Barreiras civis (Dylan Martinez/Reuters/Le Monde)
"As pessoas estocam comida, pão, gasolina e dinheiro", por Elodie

Professor numa escola francesa no Cairo, moro num bairro do norte da cidade, longe o suficiente do centro. Paramos de trabalhar na quinta-feira passada, a situação ficou mais difícil. Na verdade, na sexta-feira as comunicações foram quase que totalmente cortadas. Restava o telefone, pelo qual recebia ligações de parentes. Nesse dia, começou o toque de recolher. As pessoas estão estocando comida, pão, combustível e dinheiro. Por enquanto, a loja onde costumo ir ainda está bem abastecida. Durante o dia, podemos circular sem problemas. As noites, ao contrário, são sempre agitadas. Em toda parte as pessoas vigiam as ruas graças às barreiras, mas às vezes ouvimos gritos, tiros, uma agitação perceptível mesmo aqui do quarto andar. Os dias são longos sem internet, sem canais internacionais. Uma espécie de teste de confinamento nesta cidade que normalmente não descansa. Além disso, quase todas as lojas que não vendem comida estão fechadas, as vitrines protegidas por placas de madeira ou recobertas com tinta branca para evitar saques.

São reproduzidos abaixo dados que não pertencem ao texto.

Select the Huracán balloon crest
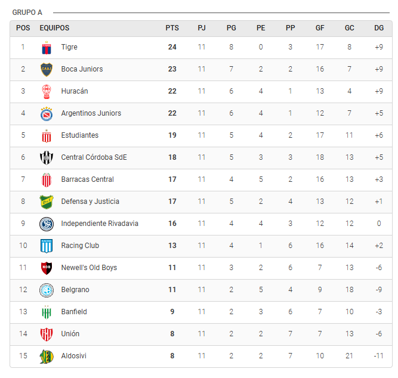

"Baixamos proxies para contornar a censura", por Novinha

Tuiteira assídua, segui a preparação do primeiro grande evento, em 25 de janeiro. Primeiro eles cortaram o Twitter e o Facebook, mas baixamos proxies para burlar a censura, e continuamos a dar informações. (...) Então, de manhã, foram cortados internet e celulares. Acompanhamos os acontecimentos nos canais internacionais (Al-Jazeera em inglês, BBC World, CNN, TV5). Usamos nossos telefones fixos (apenas ligações locais), o que permite trocar informações com os amigos. E os boatos às vezes são terríveis, difícil verificar ou refutar. (...) As crianças estavam ansiosas no início, mas foram abrigadas por amigos preocupados com sua segurança, em sua casa a poucos quilômetros daqui; agora brincam com os amigos e pensam em outra coisa. À noite, as milícias continuam a patrulhar após o fechamento das ruas com barricadas improvisadas. Temos provisões, nada nos falta. As lojas começaram a reabrir hoje.